In just 3 years, the number of American vegans has grown by 600%. We are slowly but steadily becoming a more health conscious and Earth-conscious nation. And people are discovering the incredible benefits, for us and our environment, of a plant-based diet.
Our society is starting to see the big advantages of a diet that doesn’t include meat and other animal-based products. A vegan diet is typically more sustainable and creates a much smaller carbon footprint than those that require animal agriculture.
We are on our way to a healthier diet that is friendlier to the Earth we all love. None more so than outdoor adventurers like ourselves.
But where do we fit into a camping culture filled with burgers, hot dogs, and fish fries?
Whether you are new to veganism, cooking for a friend, or you’re a long-time vegan looking for some new vegan camping food recipes. Get your taste buds ready for some ultimately delicious vegan camping foods.
What is a Vegan Diet?
What is a Vegetarian Diet?
Most of us are familiar with vegetarianism. Vegetarians do not consume meat or fish of any kind. They also do not consume products that contain animal byproducts, for example, chicken broth or gelatin (which is made from animal bones).
Is being vegan the same as being a vegetarian? What are the restrictions? Why would someone want to be vegan?
The Vegan Diet
At its most basic level, following a vegan diet means you do not consume any animal products. Like vegetarians, vegans do not eat meat or fish. They also won’t eat eggs or dairy products, like cow’s milk, since these products come from animals. Some vegans are very strict and choose not to eat honey since it is made by bees.
The Vegan Lifestyle
If you talk to most vegans, you’ll find out that veganism isn’t as much a diet as it is a lifestyle choice. Some people follow a vegan diet. Other vegans choose not to use any products that come from animals, like leather or beeswax.
Instead of cow or goat’s milk, they may choose to drink soy, coconut or almond milk. Instead of wearing leather shoes, they may choose linen, canvas or hemp options.
Everyone is different. We choose to be vegan for different reasons and have different needs and capacities. Therefore, each person who chooses a vegan diet or vegan lifestyle may do so a little differently than the next person.

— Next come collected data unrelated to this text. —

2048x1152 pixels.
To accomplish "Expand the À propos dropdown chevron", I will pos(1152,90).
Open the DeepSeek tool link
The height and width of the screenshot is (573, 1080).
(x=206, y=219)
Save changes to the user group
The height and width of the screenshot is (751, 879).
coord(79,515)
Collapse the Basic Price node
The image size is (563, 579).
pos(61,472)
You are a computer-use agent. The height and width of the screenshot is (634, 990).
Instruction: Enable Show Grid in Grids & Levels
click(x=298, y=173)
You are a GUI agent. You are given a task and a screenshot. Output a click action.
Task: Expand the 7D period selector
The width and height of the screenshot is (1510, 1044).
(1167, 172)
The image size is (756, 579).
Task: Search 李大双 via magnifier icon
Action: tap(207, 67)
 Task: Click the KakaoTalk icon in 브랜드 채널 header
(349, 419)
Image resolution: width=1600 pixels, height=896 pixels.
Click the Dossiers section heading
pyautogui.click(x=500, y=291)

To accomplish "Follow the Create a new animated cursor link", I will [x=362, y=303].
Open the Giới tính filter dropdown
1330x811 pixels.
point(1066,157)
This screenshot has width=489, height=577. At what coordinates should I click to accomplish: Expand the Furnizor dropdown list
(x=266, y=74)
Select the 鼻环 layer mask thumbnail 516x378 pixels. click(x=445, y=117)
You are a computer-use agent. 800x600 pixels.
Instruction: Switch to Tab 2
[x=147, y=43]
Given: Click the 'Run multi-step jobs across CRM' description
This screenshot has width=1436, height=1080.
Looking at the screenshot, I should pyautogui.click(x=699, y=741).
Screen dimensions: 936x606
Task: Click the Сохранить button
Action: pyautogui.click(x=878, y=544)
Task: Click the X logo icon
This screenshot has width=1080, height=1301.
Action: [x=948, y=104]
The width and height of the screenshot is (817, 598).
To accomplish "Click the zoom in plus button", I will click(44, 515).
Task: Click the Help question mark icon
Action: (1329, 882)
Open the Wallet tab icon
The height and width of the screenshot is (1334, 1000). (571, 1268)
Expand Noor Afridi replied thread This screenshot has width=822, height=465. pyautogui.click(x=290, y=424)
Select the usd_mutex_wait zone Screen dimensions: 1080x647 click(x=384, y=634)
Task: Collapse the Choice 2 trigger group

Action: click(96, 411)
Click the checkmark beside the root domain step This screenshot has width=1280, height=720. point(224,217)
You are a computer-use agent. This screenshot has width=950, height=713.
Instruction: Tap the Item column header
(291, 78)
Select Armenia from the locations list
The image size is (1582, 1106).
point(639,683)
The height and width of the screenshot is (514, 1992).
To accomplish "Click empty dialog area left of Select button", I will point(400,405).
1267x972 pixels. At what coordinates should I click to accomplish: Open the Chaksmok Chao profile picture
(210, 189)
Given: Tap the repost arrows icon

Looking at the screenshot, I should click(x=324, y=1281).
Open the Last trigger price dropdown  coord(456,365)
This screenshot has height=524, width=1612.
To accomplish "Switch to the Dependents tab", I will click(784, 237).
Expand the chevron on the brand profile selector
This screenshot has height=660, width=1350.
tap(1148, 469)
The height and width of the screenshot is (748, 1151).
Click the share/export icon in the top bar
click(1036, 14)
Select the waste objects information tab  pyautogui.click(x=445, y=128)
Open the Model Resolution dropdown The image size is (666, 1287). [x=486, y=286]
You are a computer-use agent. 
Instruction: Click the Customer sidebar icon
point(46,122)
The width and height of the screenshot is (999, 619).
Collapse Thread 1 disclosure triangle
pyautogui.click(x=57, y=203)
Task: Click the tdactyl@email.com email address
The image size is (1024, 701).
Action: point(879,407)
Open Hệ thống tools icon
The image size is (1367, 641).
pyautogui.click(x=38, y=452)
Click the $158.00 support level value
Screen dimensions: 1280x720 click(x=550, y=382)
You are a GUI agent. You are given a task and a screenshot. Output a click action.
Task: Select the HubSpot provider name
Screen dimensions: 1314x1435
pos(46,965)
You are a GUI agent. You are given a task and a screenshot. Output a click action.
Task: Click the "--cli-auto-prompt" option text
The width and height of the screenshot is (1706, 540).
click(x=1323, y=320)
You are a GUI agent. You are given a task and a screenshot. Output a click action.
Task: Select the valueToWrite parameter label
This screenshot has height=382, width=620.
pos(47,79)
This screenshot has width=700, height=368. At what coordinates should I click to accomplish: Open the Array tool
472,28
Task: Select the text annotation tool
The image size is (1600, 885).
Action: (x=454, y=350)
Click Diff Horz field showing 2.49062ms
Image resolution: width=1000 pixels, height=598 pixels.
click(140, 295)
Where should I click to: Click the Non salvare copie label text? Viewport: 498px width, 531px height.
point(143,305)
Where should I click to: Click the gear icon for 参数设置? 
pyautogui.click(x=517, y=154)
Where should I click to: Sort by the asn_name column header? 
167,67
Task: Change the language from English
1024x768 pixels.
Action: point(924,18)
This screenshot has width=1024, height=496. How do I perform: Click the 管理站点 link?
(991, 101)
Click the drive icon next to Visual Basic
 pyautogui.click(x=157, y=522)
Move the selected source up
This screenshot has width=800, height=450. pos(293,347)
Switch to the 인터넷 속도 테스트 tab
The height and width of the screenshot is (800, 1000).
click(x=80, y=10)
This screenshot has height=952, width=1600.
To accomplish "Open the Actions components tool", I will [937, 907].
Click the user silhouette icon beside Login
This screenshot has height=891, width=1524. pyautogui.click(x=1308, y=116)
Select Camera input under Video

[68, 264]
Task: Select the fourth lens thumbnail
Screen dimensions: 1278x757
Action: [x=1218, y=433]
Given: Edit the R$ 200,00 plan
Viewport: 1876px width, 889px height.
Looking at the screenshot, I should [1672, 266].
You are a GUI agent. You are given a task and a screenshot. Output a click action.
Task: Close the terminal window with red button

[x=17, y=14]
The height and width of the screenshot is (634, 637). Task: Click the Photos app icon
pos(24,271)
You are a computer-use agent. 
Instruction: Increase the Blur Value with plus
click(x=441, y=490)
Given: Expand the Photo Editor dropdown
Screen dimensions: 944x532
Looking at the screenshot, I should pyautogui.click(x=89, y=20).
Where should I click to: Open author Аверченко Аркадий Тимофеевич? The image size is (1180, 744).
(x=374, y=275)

Some people follow a vegan diet or lifestyle for health reasons, by choice or by necessity. Others make the choice to fight for animal rights. Some practice veganism as part of their religion or faith. Still more people are working hard to live sustainably and with as little impact on the Earth as possible.
Controversy Surrounding Vegan Diets
There is often some controversy surrounding veganism. Occasionally it centers around the ethical or political reasons that people choose to be vegan. But most concern the “strict” restrictions of the diet and whether it affords enough nutrition for the body.
Recent studies have shown that a well-balanced vegan diet is just as healthy, if not healthier, than those that are not plant-based. The main concerns that non-vegans have when making the transition to a vegan diet is getting enough protein and iron. These two things are found most often in meats, especially beef, and dairy products like cheese.
In fact, there are plenty of foods available to vegans that supply even more protein and iron than you would normally get from red meat and dairy products. Lentils, brown rice, spinach, and tofu all contain ample amounts of iron. Foods like almonds, chickpeas, peanut butter and soy milk all contain plenty of protein to keep the body more than satisfied.
Do Vegan/Vegetarian Diets and Camping Mix Well?
Of course! Vegan and vegetarian diets, while they have restrictions, are just as simple when camping if you have the right recipes, techniques, and ingredients.